▶ _Task description_: Copying rule for the data below: pictures stay out, and only the lines from the one with "You are a computer-use" down to the one with "The image size is (1389, 868).", inclusive, are repeated exactly.

[Stored items]
"""

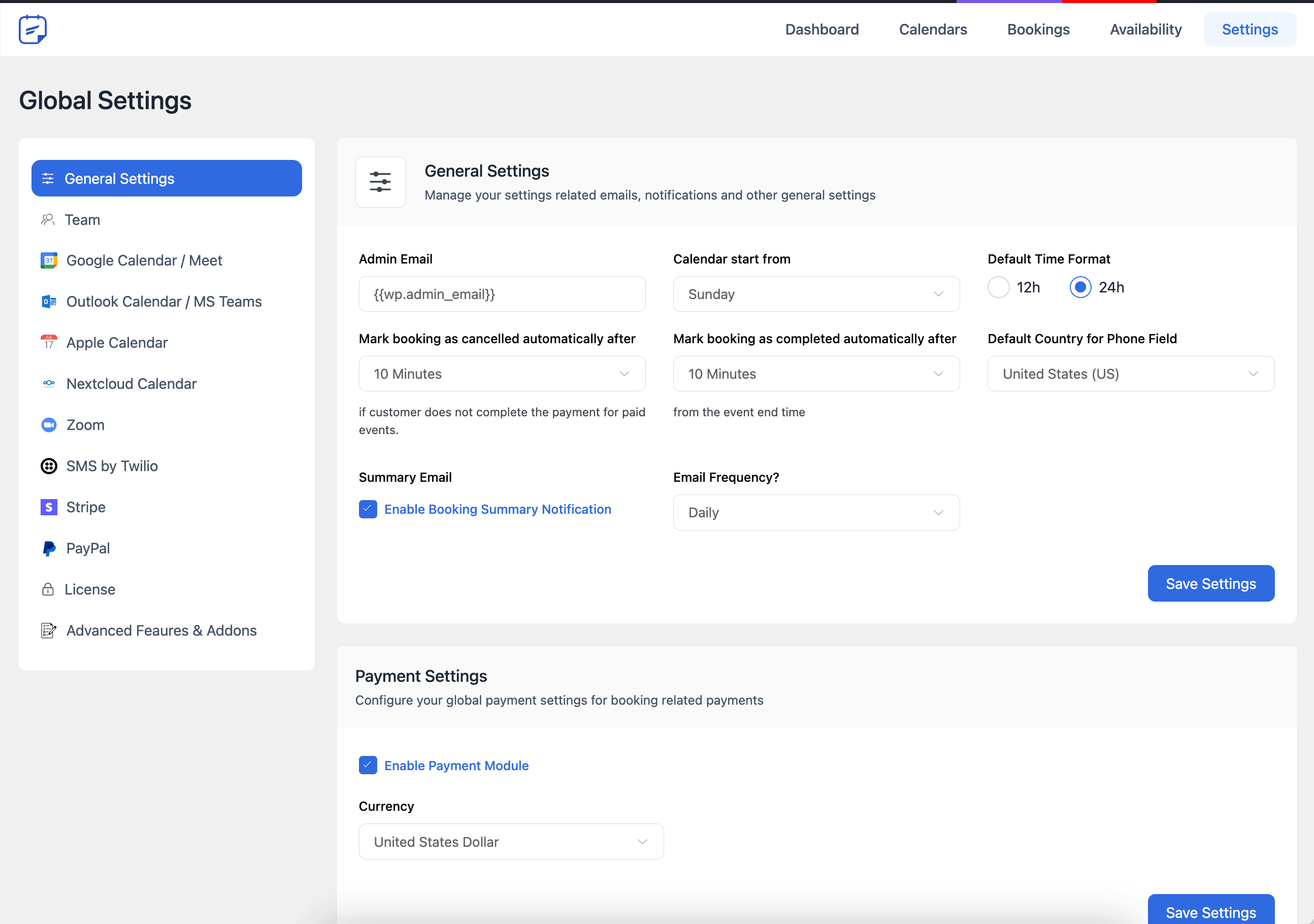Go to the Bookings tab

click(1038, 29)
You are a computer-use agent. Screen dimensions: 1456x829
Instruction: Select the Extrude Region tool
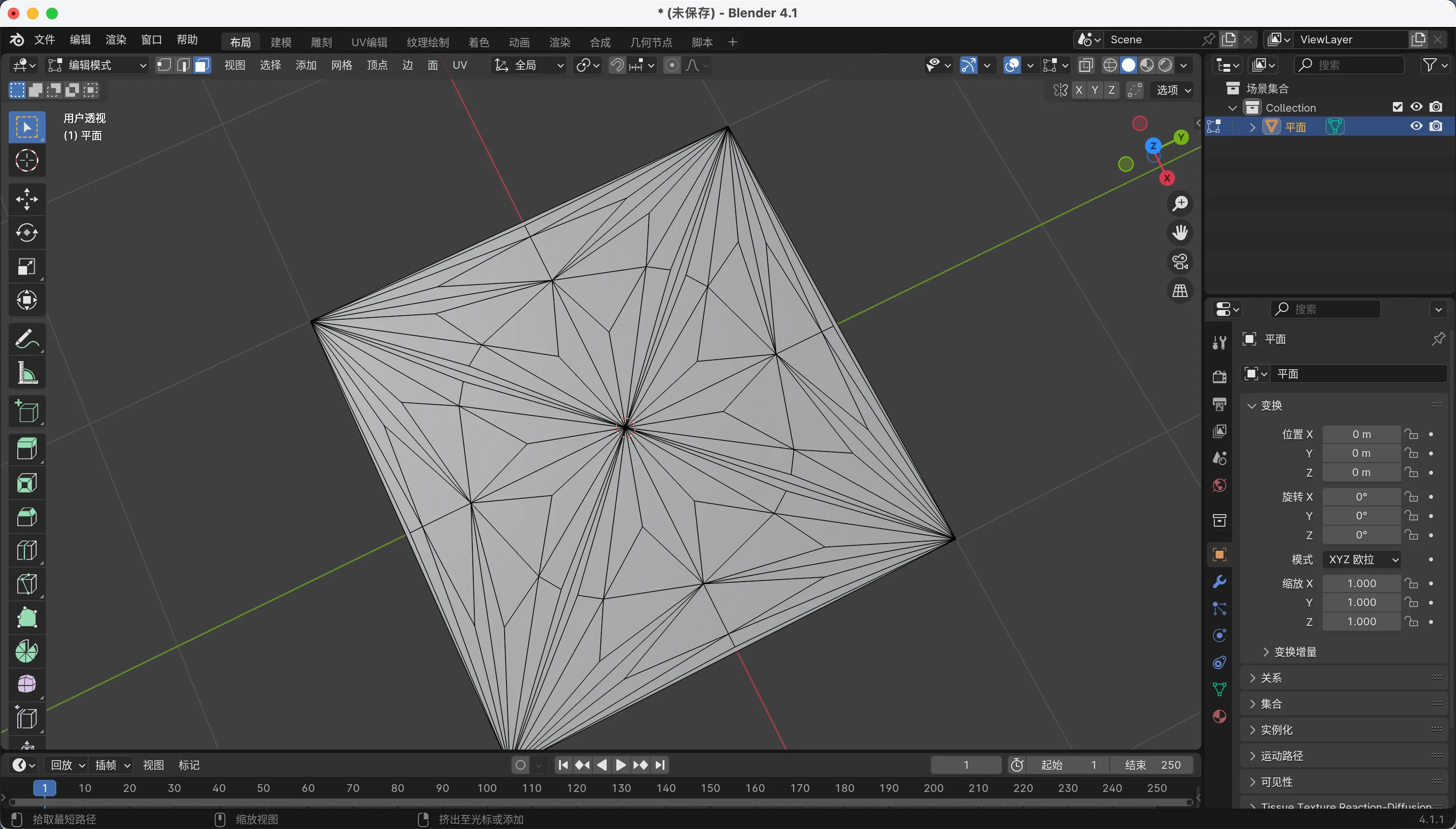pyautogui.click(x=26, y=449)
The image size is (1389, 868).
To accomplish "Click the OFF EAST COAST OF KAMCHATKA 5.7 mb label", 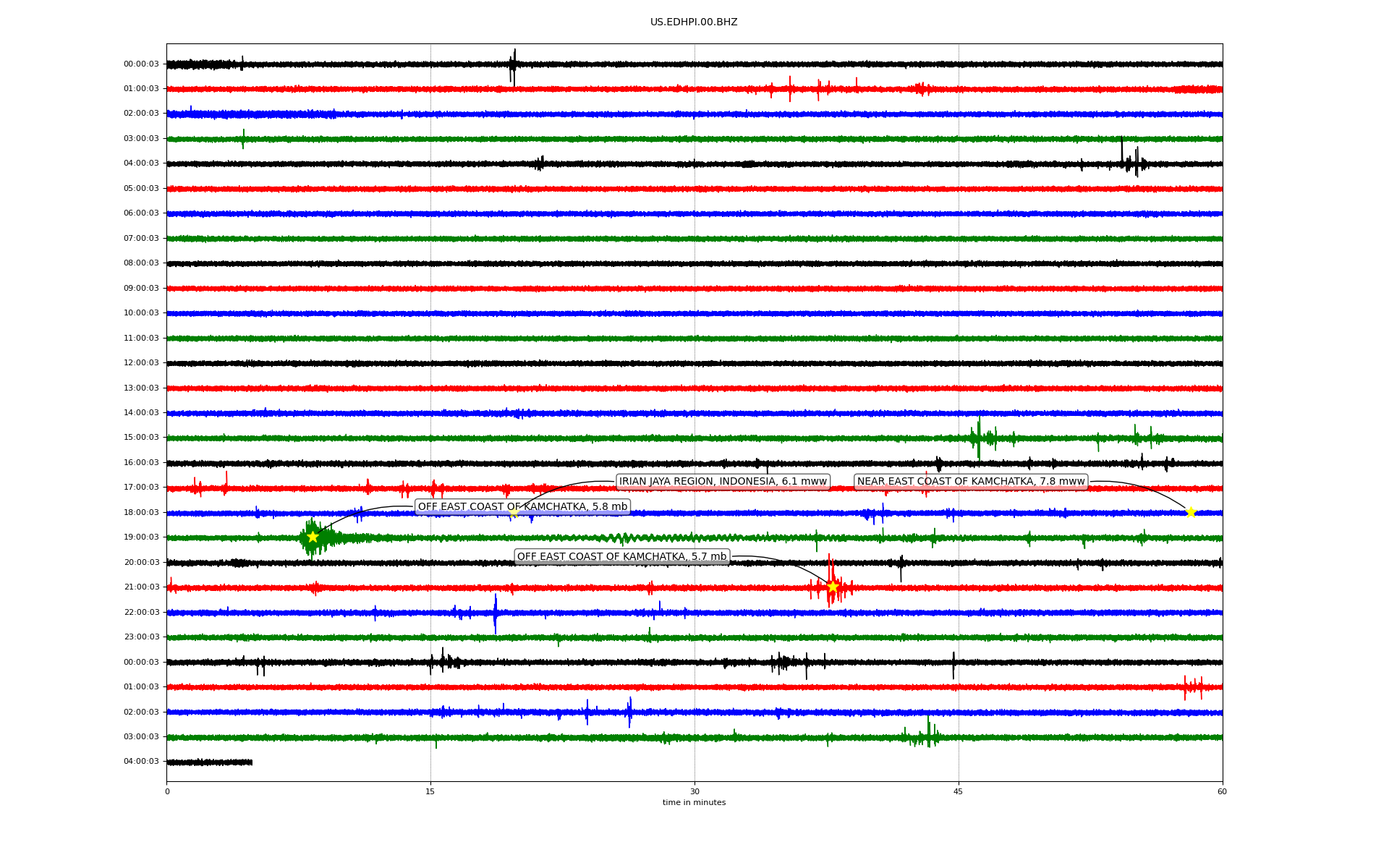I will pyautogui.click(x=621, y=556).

"""

▶ _Task answer_:
You are a computer-use agent. Screen dimensions: 1456x829
Instruction: Select the Extrude Region tool
pyautogui.click(x=26, y=449)
The image size is (1389, 868).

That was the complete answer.